# Floataition Question?



## Russell (Jun 14, 2005)

I have a 14ft SI kayak. I do alot of salt water fishing from it. My question is has anyone used, or thought of using, expanding foam to fill the bow and stern of a yak? I am hoping to prevent getting swamped out at sea and not being able to remove water. Ya'll know when a SI gets full its like a cow. I dont think float bags will displace enough water. Any input or suggestions will be appreciated. Trying to avoid purchasing a SOT. Thanks....


----------



## uncdub13 (Aug 9, 2003)

just based on my one experience when i flipped a sit-inside on the flats, i wouldnt want to be out in the open water in one. luckily i was in knee deep water and not far from the bank. all it takes is that one good wave..

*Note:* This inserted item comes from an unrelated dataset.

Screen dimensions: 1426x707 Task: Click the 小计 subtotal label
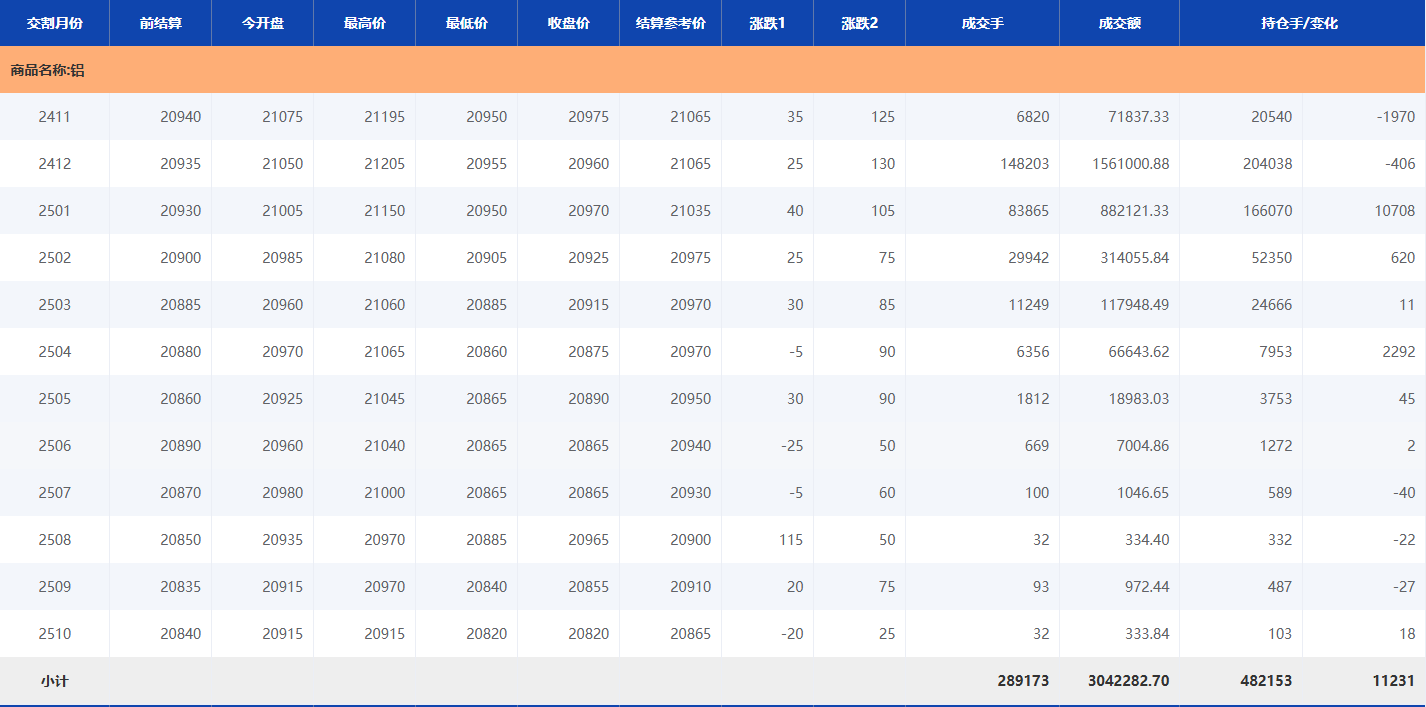[x=54, y=681]
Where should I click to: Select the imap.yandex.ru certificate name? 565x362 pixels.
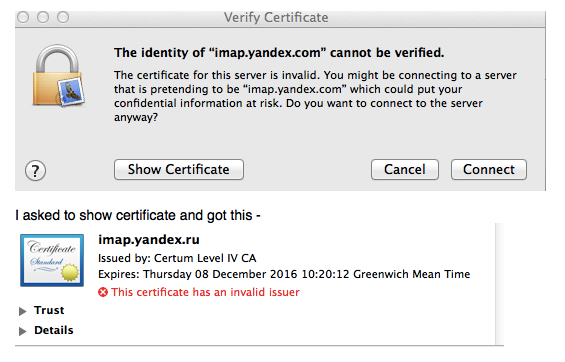[x=149, y=240]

that foam idea might help, but i'd definitely have a bilge pump and would try going with a buddy if it was me. at least you can swim to his kayak and have him drag you back in


----------



## Caught Myself (Sep 14, 2004)

Floatation bags do help quite a bit.


----------



## Russell (Jun 14, 2005)

Thanks. I just figured if I fill all the void space with foam It might keep the kayak from completly submerging and I would only have to bail what is left in the cockpit, not the entire boat.


----------



## JAM (Jul 22, 2002)

Russell

There is the right tool for the right job and a SIS (Sit InSide) in the Ocean Ain't the right tool.. I refer them to DIS (Die InSide) Get a SOT (Sit On Top) and be safe they are just plain scary in the Ocean and only bad things can happen your life is worth more than 300 bucks which is what ya can get a used SOT for.. JMHO... JAM


----------



## ruthless (Sep 5, 2003)

Be careful withthe spray foams, the will not dry completely if you use them for flotation, and the expansion can warp your hull. I would stick with dry bags, they will displace more than enough water.


----------



## Russell (Jun 14, 2005)

Thanks for the help and opinions. I believe I will by a SOT this spring but will probrally experiment with the SI and some type of foam to see what is possible......Ya'lls time is appreciated....Russ


----------



## J_Lannon (Jul 23, 2003)

*Foam*

You need to use closed cell foam. Go to any boat builders forum and look it up. There are certain foams and styrofoam that actually suck up water, and you dont want that to happen.

"polystyrene" is a closed cell foam that you can readily buy in block/sheet/liquid and make your own shapes to conform to your hull.


----------



## 1obxnut (Mar 26, 2002)

Some of the SI's have a foam block on each end. You can prolly find the floation foam at a Boat US/West Marine or Boaters world...last looked, its a 2 part mix that costs about $80-$90 per quart kit. You may find the same thing on eBay for cheaper


----------



## Fish Bait (Feb 10, 2003)

I just got my NRS catalog and see that they have kayak floatation.
http://www.nrsweb.com/shop/product_list.asp?deptid=1760


----------



## Russell (Jun 14, 2005)

Thanks for the link fish bait but $35 a piece is pretty high to me. Couldnt I use a tire tube and it surve the same purpuse? I think I can purchase the foam for both bow and stern for $35. Any other (cheaper) methods of displacing water? Sorry if it seems that I am dragging this one out but I am trying to save my Sit in, it has been good to me.


----------



## J_Lannon (Jul 23, 2003)

Russell said:


> Thanks for the link fish bait but $35 a piece is pretty high to me. Couldnt I use a tire tube and it surve the same purpuse? I think I can purchase the foam for both bow and stern for $35. Any other (cheaper) methods of displacing water? Sorry if it seems that I am dragging this one out but I am trying to save my Sit in, it has been good to me.




Pssst ! Dont tell anyone, but you can actually use regular styrofoan and coat the outside with fiberglass resin. I did it many times and it works.

The anal types wouldnt go for it, but it worked very well in a few boats that I helped build. No saturations after "years" of use.


----------